The results of Tata Consultancy Services (TCS) for the first quarter of FY23, declared on Friday, beat street estimates on the top line and continued to keep pace with the growth momentum it delivered in FY22.
TCS’ net profit grew 5.2 per cent year-on-year and 2.5 per cent sequentially to Rs 9,478 crore in Q1FY23, but missed the estimate of Rs 9,850 crore, according to the Bloomberg data. Revenue for the quarter came in at Rs 52,758 crore, up 16.2 per cent YoY and 4.28 per cent sequentially.
While the company’s Q1 revenue was ahead of the Bloomberg estimates of Rs 52,486 crore, the margins for the quarter came in at 23.1 per cent, down 2.4 per cent year on year. The impact of salary hikes on margins was 150 basis points, and that for travel cost was 30 basis points.
“TCS earnings reflect that chief investment officers are actively seeking help from their IT services partners to accelerate their digital journey and improve their customer experience while mitigating business risks. High priority areas of IT investments will include Cloud, AI/ML, application modernisation, security, data and analytics, and the services industry will see revenue growth in these areas. Gartner estimates that end-user spending on the IT services industry will grow 6.2 per cent in 2022. IT demand is poised to be robust in the remaining part of 2022,” said Naveen Mishra, senior director analyst, Gartner.
From an outlook perspective, the company signed a total contract value of $8.2 billion. The order book compared to Q4FY22 is low because the previous quarter had two large deals.
On the outlook and demand environment, Rajesh Gopinathan, chief executive officer and managing director, said: “Based on the conversation we have had with clients we see steady demand. We are constantly taking polls to understand if there are any early indications of softening. We are already in the middle of the year, and there are no indications of that. We remain vigilant, given the macro-level uncertainties.”
Ashis Dash, analyst, Sharekhan by BNP Paribas, said: “We believe TCS is well-positioned to benefit from market opportunities, given its solid capabilities, end-to-end service offers and a strong presence across technologies. Further, TCS is likely gain from a vendor consolidation exercise even in an adverse macro environment. We have a buy rating on the stock.”
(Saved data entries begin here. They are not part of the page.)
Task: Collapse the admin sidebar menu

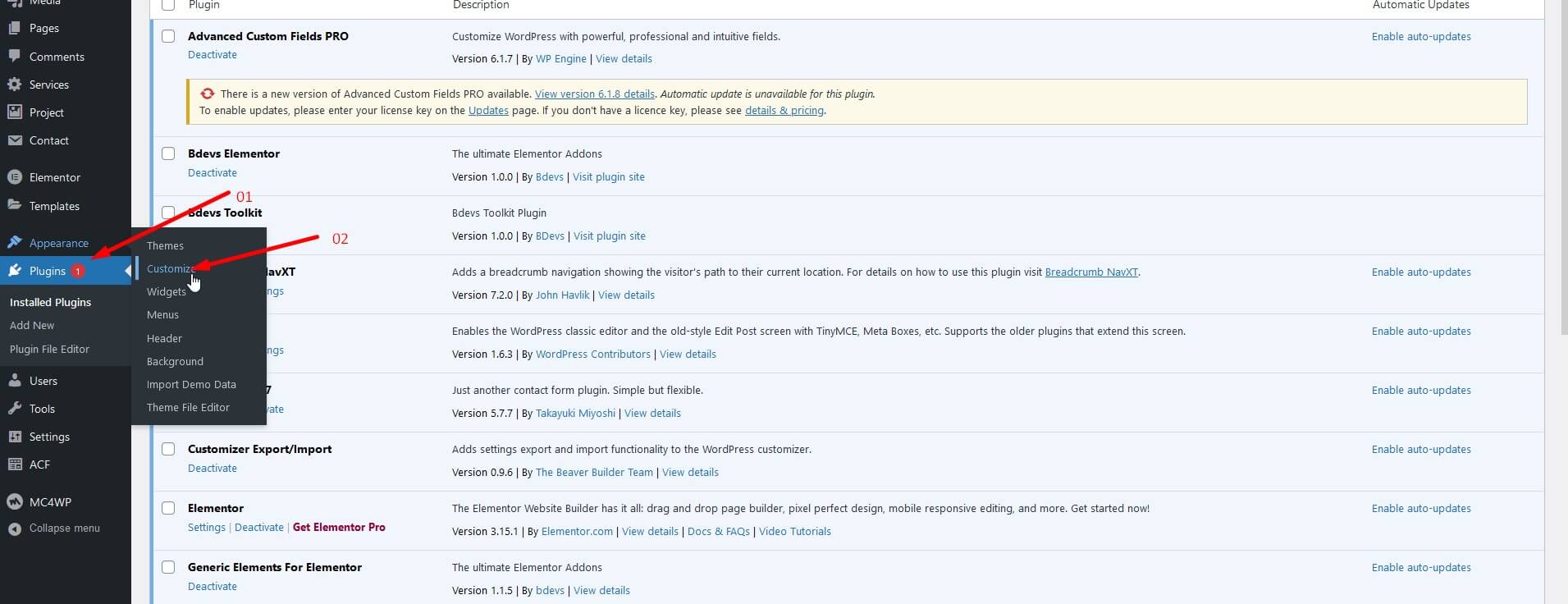Action: [64, 528]
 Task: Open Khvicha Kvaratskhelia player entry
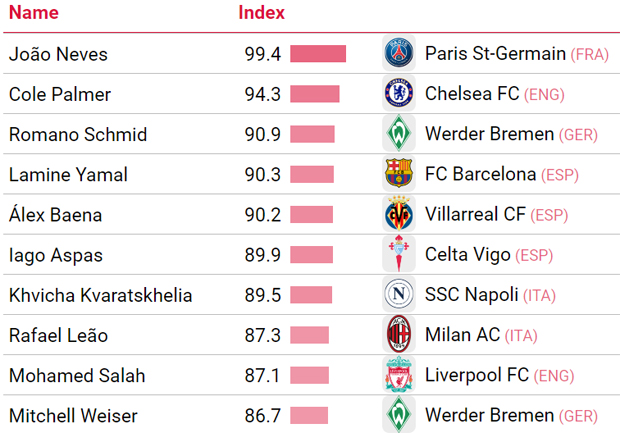click(100, 295)
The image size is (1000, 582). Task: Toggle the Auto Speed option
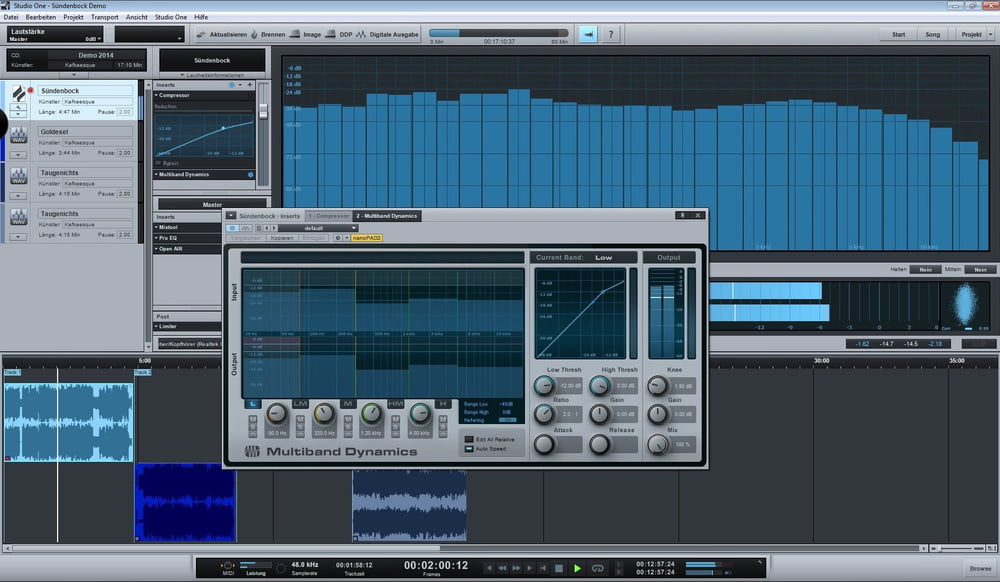[x=468, y=449]
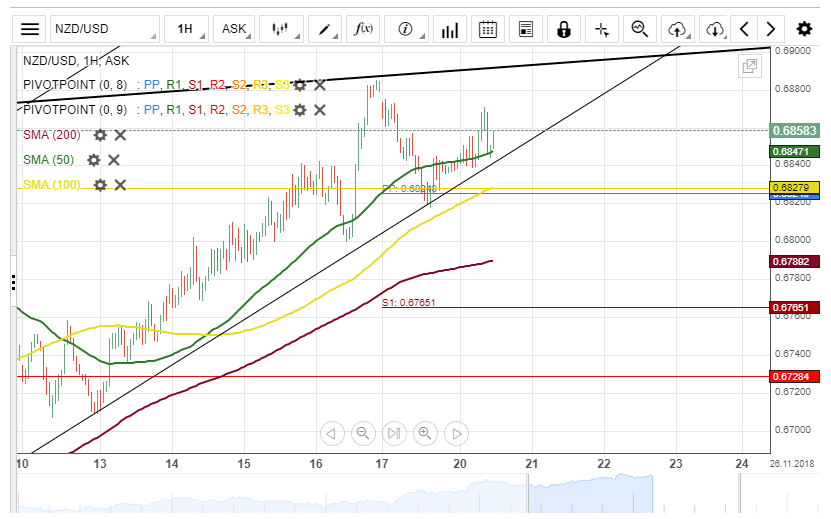Viewport: 831px width, 519px height.
Task: Open settings for SMA (200) indicator
Action: 100,135
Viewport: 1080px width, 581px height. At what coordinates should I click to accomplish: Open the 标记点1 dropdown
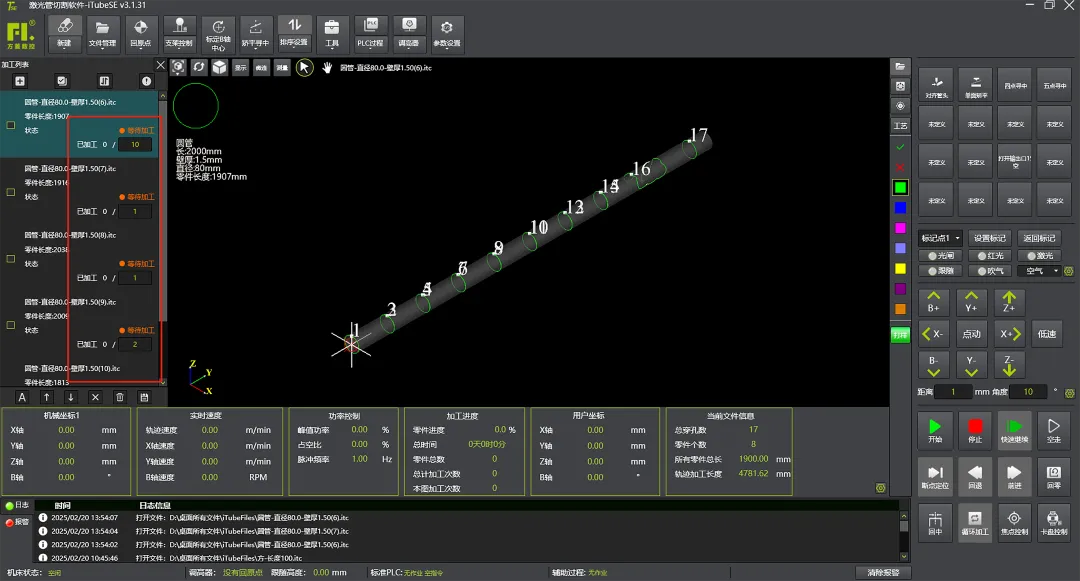[940, 238]
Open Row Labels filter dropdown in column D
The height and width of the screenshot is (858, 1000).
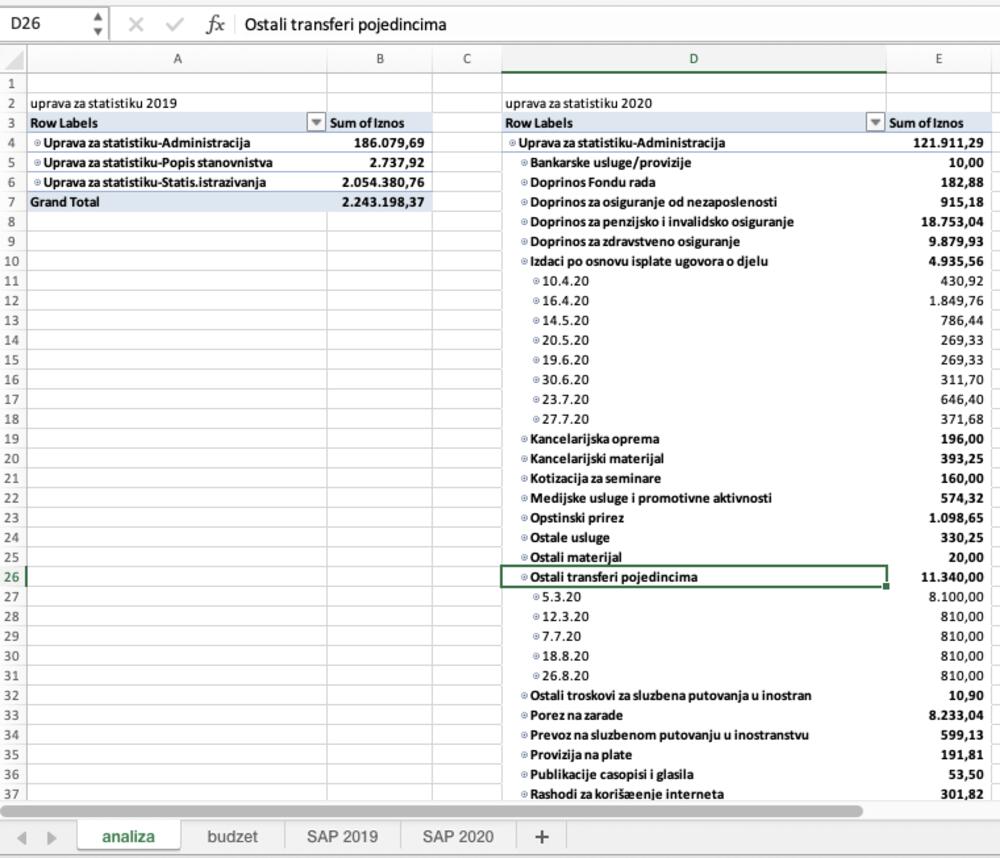click(876, 123)
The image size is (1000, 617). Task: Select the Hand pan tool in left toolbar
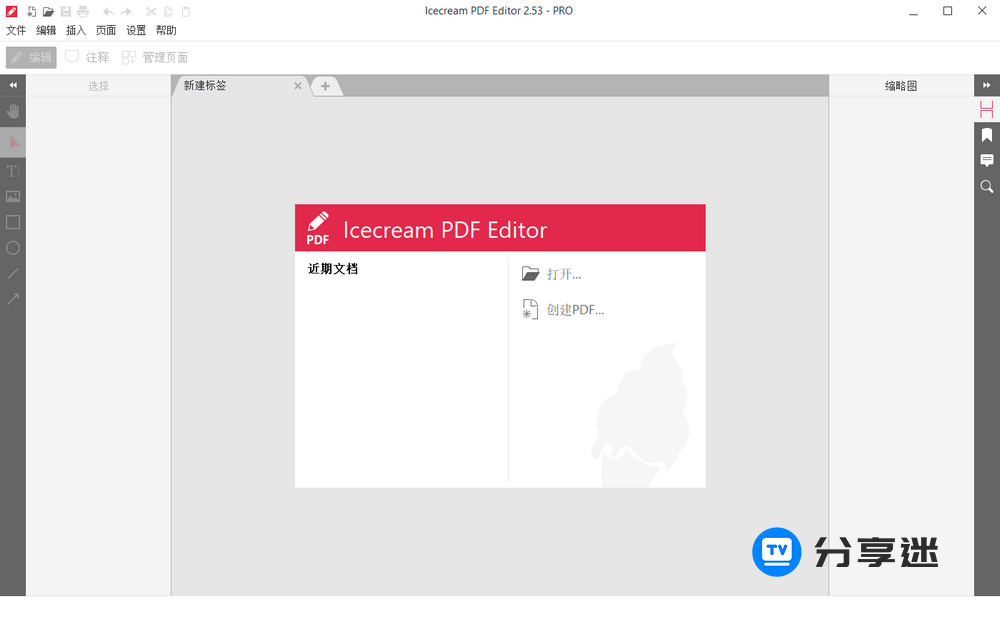point(13,111)
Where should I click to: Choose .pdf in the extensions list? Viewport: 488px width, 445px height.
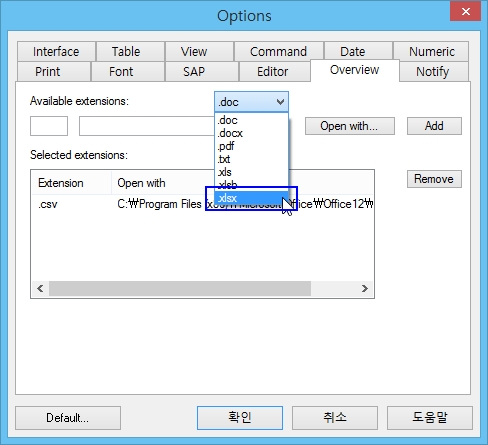(251, 146)
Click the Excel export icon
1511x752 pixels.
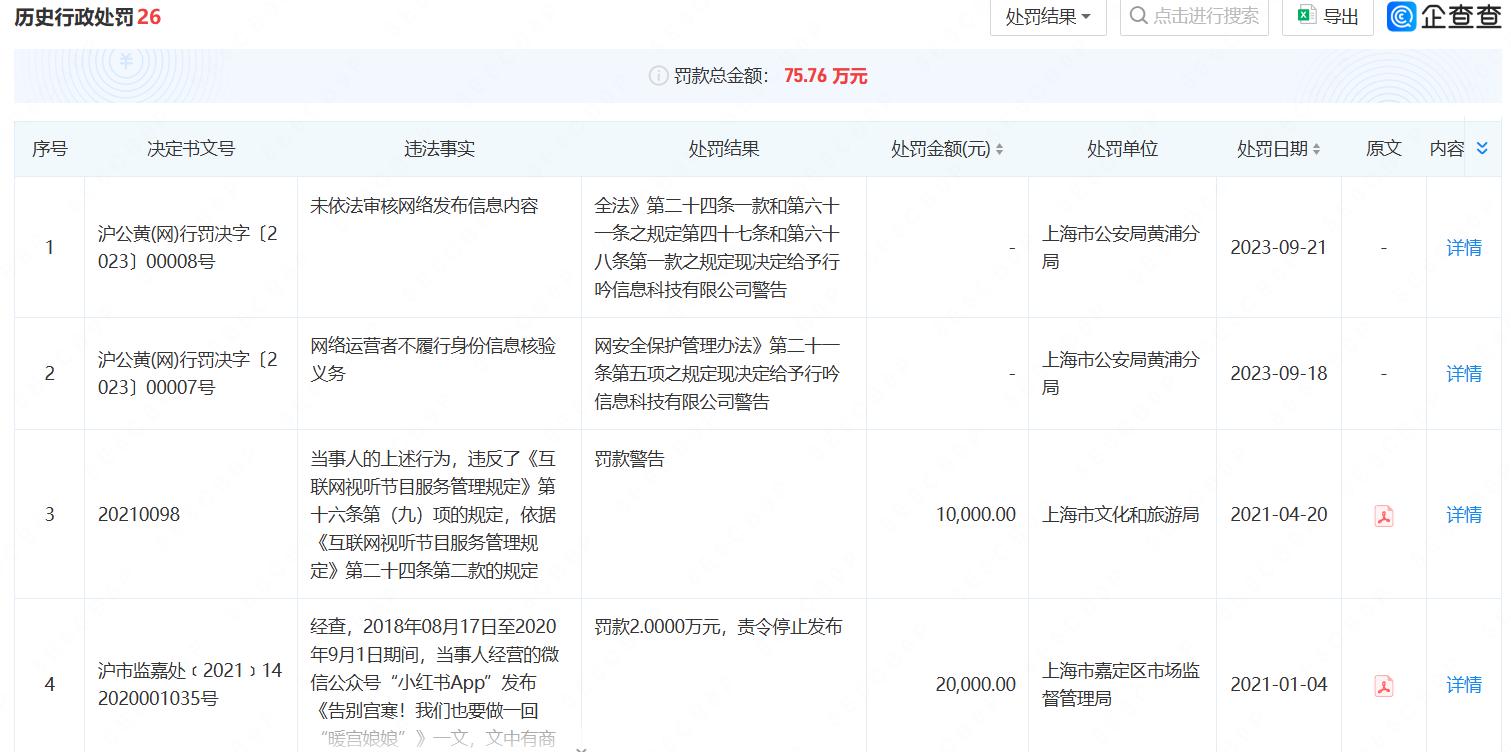[x=1305, y=16]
However, not all were happy with the numbers.
Aditi Patil, research associate at Prabhudas Lilladher, in her first cut report, said: “Miss on both revenue and margins.”
In dollar terms the company’s performance disappointed the street. Though the dollar revenue came in at $6.78 billion, a growth rate of 15.5 per cent in constant currency year-on-year, on a sequential basis, revenue grew 1.3 per cent. In terms of geographies, the UK and continental Europe witnessed the stress of the Russia-Ukraine conflict. The UK was down 3.3 per cent and continental Europe declined 0.7 per cent.
Importantly, attrition continued to peak, coming in at 19.7 per cent for the quarter, and much higher than the 17.4 per cent in Q4FY22. The company had a net headcount addition of 14,136 during the quarter, taking the total to 606,331. The company attributed the peak in attrition to seasonality.
N Ganapathy Subramaniam, chief operating officer and executive director, said: “The investments we made in people, upskilling efforts and select lateral hiring et al helped manage the talent turnover with minimum impact on our operations. During the quarter, we have resumed in-person meetings, and hosted several clients at our facilities. We are bringing in more of our associates back to our development centres, and it is steadily increasing at all levels. On the sustainability front, we have signed our commitment to SBTi version 5 standards during the quarter and are making steady progress towards our net zero journey with tremendous alignment to this initiative across our associates.”
The company expects attrition to slow from Q3 onwards.
Milind Lakkad, chief HR officer, said: “Our investment in strategic talent development initiatives and the linking of learning to career development have energised our workforce. Following our annual compensation review, employees received salary increases of 5-8 per cent, with top performers getting even bigger hikes. Our empowering, performance-driven work culture is helping us attract local talent across all our key markets. Continued hiring momentum resulted in a milestone quarter, with the employee strength crossing the 600,000 mark.”